視聴者が置いてきぼりになった印象が少なからずある最終回直後は、結末への物足りなさや、さらなる謎に興ざめする「イマイチ」ツイートが散乱したが、さらに時間が経過すると、反省会開催や新たに謎解きをはじめる投稿、ツッコミを笑いに転じた投稿など、作品を楽しむ姿勢がふたたび広がったことも興味深い。
『あなたの番です』スタイルは定着するのか
前半「毎週、死にます」とセンセーショナル性に特化したかのドラマをどう見るか、視聴者にとっても戸惑いはあった。最後の最後に何かが起きて、来週見るしかない!のスタイルは意外に古典的でもある。
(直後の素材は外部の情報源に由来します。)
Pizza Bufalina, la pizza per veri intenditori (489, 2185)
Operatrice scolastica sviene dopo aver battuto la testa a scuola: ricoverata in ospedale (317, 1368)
しかし、俳優陣の熱量がまったく衰えないところに「何か」が成熟し、そこに視聴者の発信が重なって後半グイグイと勢いを増した本作。いくつもの伏線をはり「黒幕探し」の1点集中で視聴者を巻きこんだスタイルは今後どうなっていくだろう。テレビ×SNSで盛り上がる作品はさらに進化を見せそうだ。